Illustration for Excel BI - PowerQuery Challenge 281

Challenge Description

Extract the capitals of different states. States appear after dash (“-”) and capitals are followed by “(C)”.

Solutions

library(tidyverse)
library(readxl)

path = "Power Query/PQ_Challenge_281.xlsx"
input = read_excel(path, range = "A1:A9")
test = read_excel(path, range = "C1:D10")


# Solution 1
result = input %>%
  separate_rows(Data, sep = ", ") %>%
  filter(str_detect(Data, "\\(C\\)")) %>%
  separate(Data, into = c("State", "Capital"), sep = " \\(C\\) - ")

# Solution 2
result <- input %>%
  separate_rows(Data, sep = ", ") %>%
  extract(Data, c("State", "Capital"), "^(.*?) \\(C\\) - (.*)$") %>%
  drop_na()
  • Logic:

    • Reads the workbook range needed for the challenge

    • Uses direct pattern parsing where the workbook encodes logic in text

  • Strengths:

    • The R solution stays close to the workbook logic and keeps the transformation compact.
  • Areas for Improvement:

    • The code assumes the workbook layout and selected ranges remain stable.
  • Gem:

    • The best part of the solution is choosing the right intermediate shape before formatting the final output.
import pandas as pd

path = "PQ_Challenge_281.xlsx"
input = pd.read_excel(path, usecols="A", nrows=8)
test = pd.read_excel(path, usecols="C:D", nrows=10)

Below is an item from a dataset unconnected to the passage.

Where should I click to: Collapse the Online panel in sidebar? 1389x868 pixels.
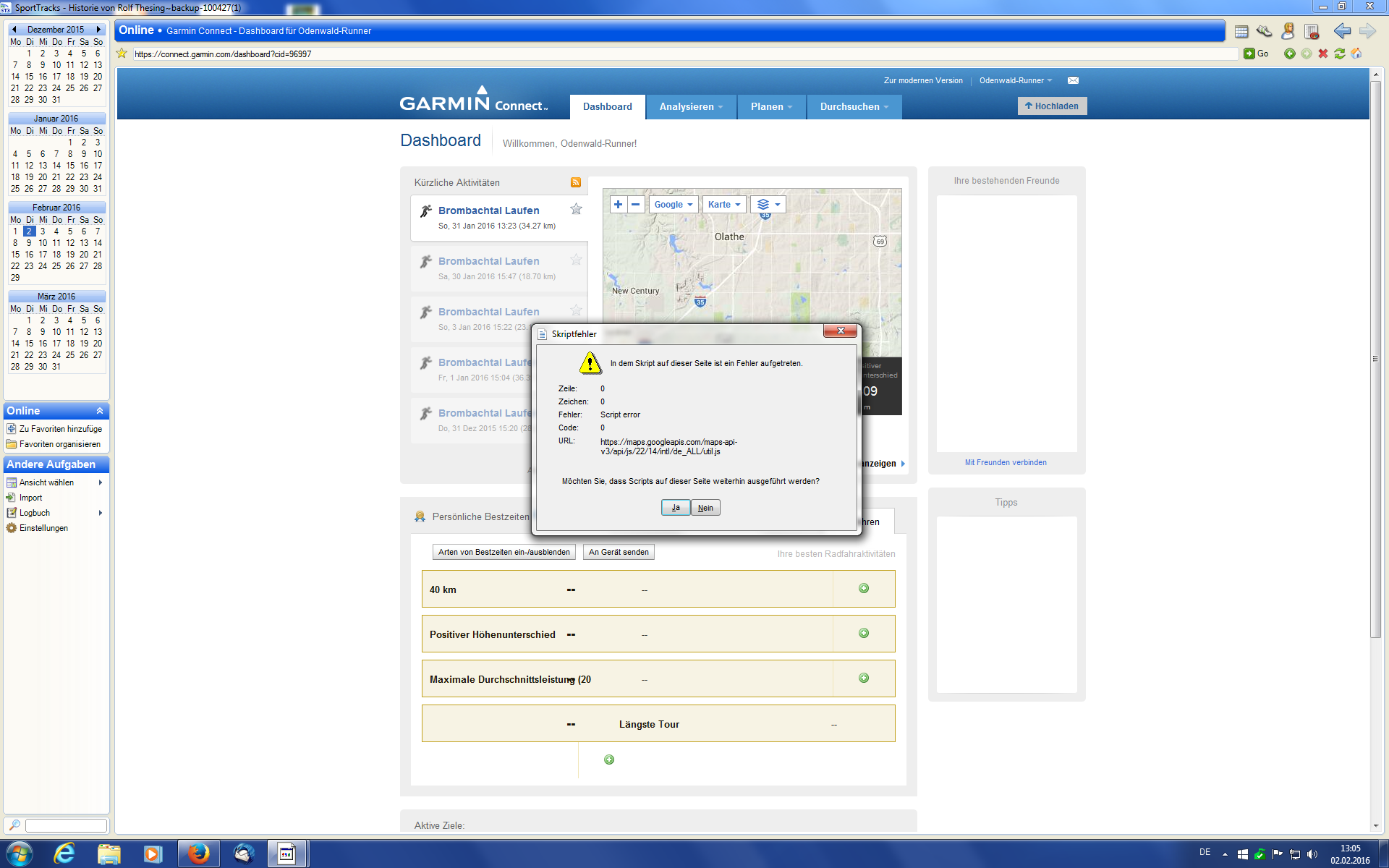point(100,411)
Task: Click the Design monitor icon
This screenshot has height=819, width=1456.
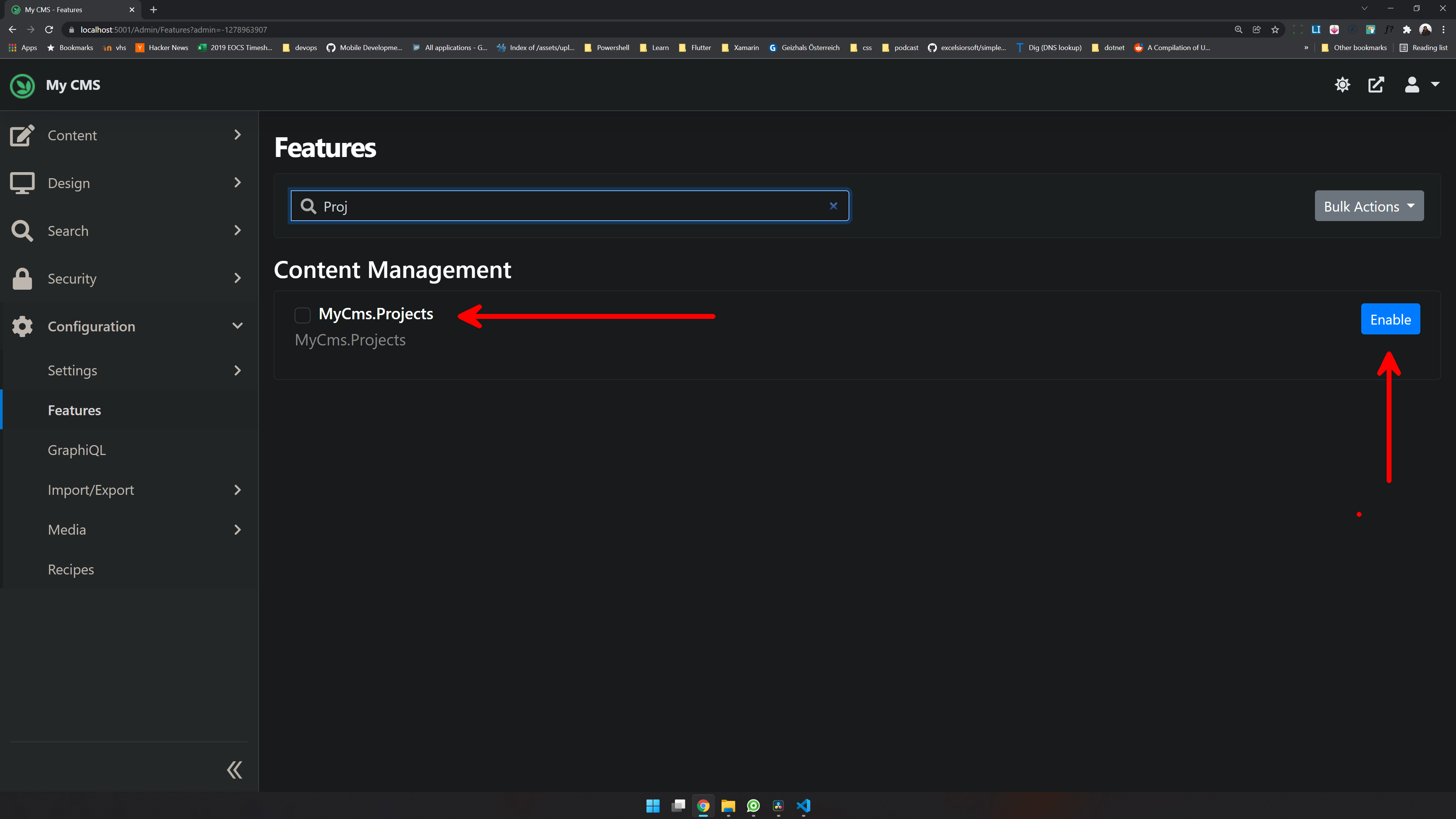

result = input.assign(Data=input['Data'].str.split(',')).explode('Data')
result[['Capital', 'State']] = result['Data'].str.split(r' \(C\) - ', expand=True)
result = result.drop(columns=['Data']).sort_values(by=['State'])
result = result[["State", "Capital"]].reset_index(drop=True)
result = result.dropna()


print(result)
print(test)
  • Logic:

    • Reads the workbook range needed for the challenge

    • Builds helper columns that drive the final output

  • Strengths:

    • The Python version follows the same workbook rule in a direct pandas-oriented implementation.
  • Areas for Improvement:

    • As with the R version, any workbook layout change would require small adjustments.
  • Gem:

    • The implementation stays close to the source challenge instead of adding unnecessary abstraction.

Difficulty Level

This task is moderate:

  • It combines reshaping, grouping, or parsing steps that are common in Power Query style problems.

  • The main challenge is reproducing the workbook output structure exactly.